**本文抜粋:**
========
アルゼンチン暮らしIROIRO

アルゼンチン在住ライターの日々の想いイロイロ

マルティンが残したもの

私達が今の家に引っ越して来たのは、クリスマスシーズンに差し掛かる、ちょうど1年前の12月半ばのことでした。

前の家は元々、平日はダーリン一人、週末もセドリックと二人だけで暮らしていたので、ベッドルーム1つとキッチン、バスしかない小さな家だったのです。

賃貸契約が今年の2月末まで残っていたこと、そしてアルゼンチンでは契約期間中に解約すると家賃3ヶ月分の罰金を支払わなければならないという理由から、約9ヶ月間その小さな家で暮らしましたが、スペース不足で荷物すら解けず、プライベートも全くないその生活に、私がそろそろ精神的に限界になっていたこともあり、ちょうど近所で見つけた今の家への引っ越しを決めたのです。

引っ越しを決めた時は罰金もやむを得ないと思っていましたが、ある日ダーリンがこんな話を持って来ました。

「従妹の友達が2月末まででいいから家を貸して欲しいって」

・・・でも、それって不動産の股貸しじゃ・・・?と一瞬ひるんだ私でしたが、ダーリンいわく、アルゼンチンではよくあること、とのこと。もちろん、契約料などの引っ越し費用と新しい家の家賃に加え、今の家の罰金まで支払うとなるとかなりの出費。誰かが今の家を引き続き使ってくれて、家賃を払ってくれるというのなら、私達としては大助かりです。2軒先に住んでいる大家さんに直接了解を取りに行ったダーリンが言うには、「通常通り家賃を払ってくれれば問題ないって」とのことで、この話を進めることになりました。

そして数日後、その”従妹の友達”マルティンが家を見にやって来たのです。

私よりも背が低いぐらいの小柄なマルティンは20代半ばの青年で、ちょっとソワソワと落ち着きがないものの、小ざっぱりとした印象は決して悪いものではありませんでした。家を見てすぐに、「できるだけ早めに引っ越したい」と懇願してきたのがやや気にはなりましたが、今いる場所ではピアノの練習ができないから、とか、クリスマス前には落ち着きたい、などの理由にまあ納得。私達の引っ越し日を決めてからまた連絡するということで、その日は帰ってもらいました。

その後、自分たちの引っ越し準備や不動産との契約で時間が過ぎて行く中で、マルティンからの矢のような催促電話を受けた時点で、少しは彼の状況を疑ってみるべきだったのかもしれません。でも、私もダーリンも、「クリスマス前に落ち着きたいのはみんな一緒だもんねぇ」なんて変に理解を示してしまったのがそもそもの間違い。12月15日には私達の移動が終わり、同日駆け付けたマルティンにあっさりと家の鍵を渡してしまったところから引き返せない泥沼に足を突っ込んでいたとは、この時はまだ気が付いていませんでした。
========
**作業指示:**
- 1) 引っ越しと又貸しをめぐる文章で、前の小さな家にあったと記されている部屋や設備をすべて挙げてください。
- 2) 引っ越しと又貸しをめぐる文章の最後の一文を受けて、その先の話を書き継いでください。

**提供データ:**
========
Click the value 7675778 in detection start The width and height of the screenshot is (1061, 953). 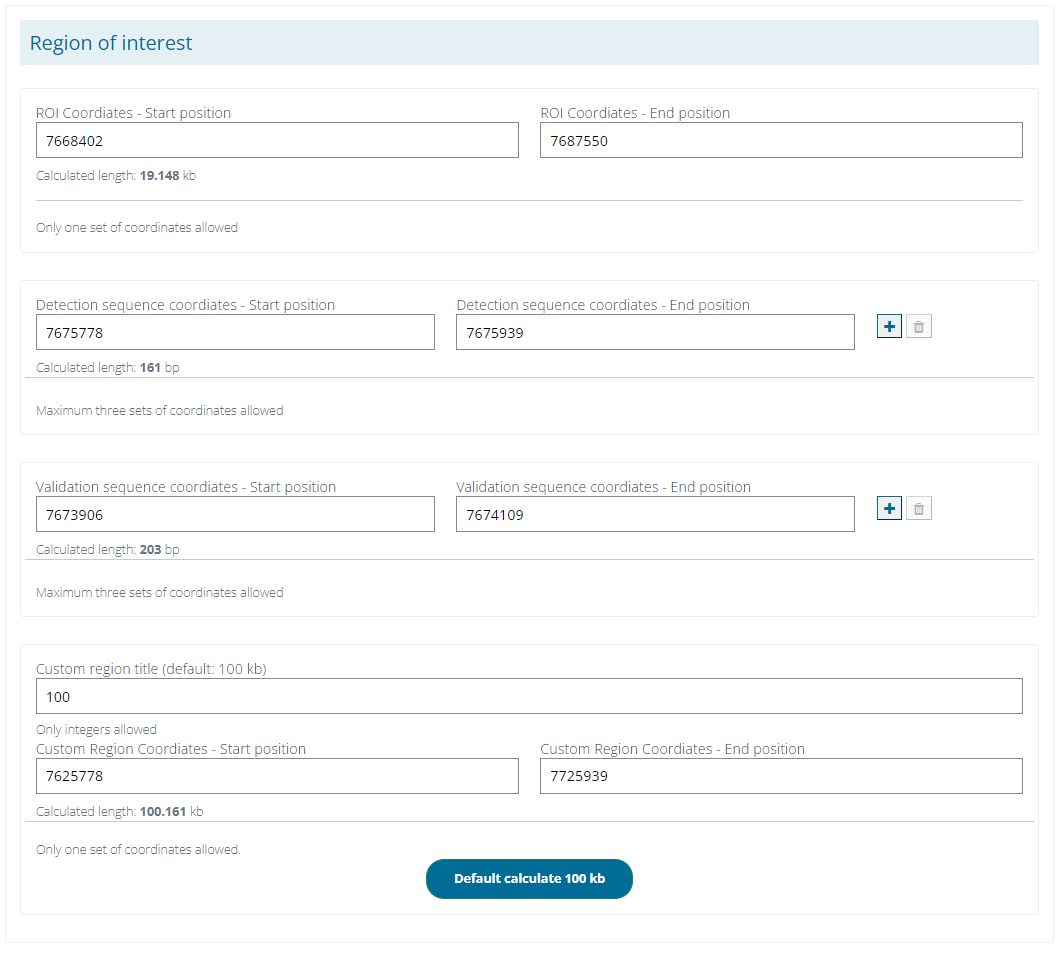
========
**解答例:**
- 1) ベッドルーム（1つ）、キッチン、バス

- 2)
それから2か月。12月分、1月分と問題なく家賃、光熱費等を支払ってくれていたマルティンでしたが、家の契約が満期を迎える2月に入り、ダーリンがマルティンに家の引き払いについて確認を取ろうとしたところ、「今月末に出て行くのは無理」という予想外の回答が・・・。「無理って言われても困るんだけどな」マルティンの態度に相当驚いたものの、冷静に話をしようと試みたダーリンでしたが、マルティンの主張は一貫して変わらず、「あと1ヶ月くれたら次に移る家を探すから」と。これが大問題の始まりでした。

マルティンが2月末に出て行ってくれない場合は、書類上引き続き契約者であるダーリンが契約を2年間更新するしかない事態になりますが、新しい家と既に契約を結んでいる私達としては当然そんなことはできないわけです。更にもっと言えば、例えダーリンが2年間契約を更新したとしても、マルティンがその後家賃を払い続けてくれる保証はどこにもない。いつ家から出て行ってくれるかもわからないという状況は続くわけです。

厄介なことに、たとえ彼が家賃の支払いを放棄したとしても、違法に住み続けたとしても、その責任を取り続けなければならないのはダーリンとダーリンの保証人であること。更に、マルティンには居住権が発生するため、彼を合法的に立ち退かせるには時間のかかる裁判に持ち込み、裁判費用も自腹を切って、何年もかけて解決する必要があります。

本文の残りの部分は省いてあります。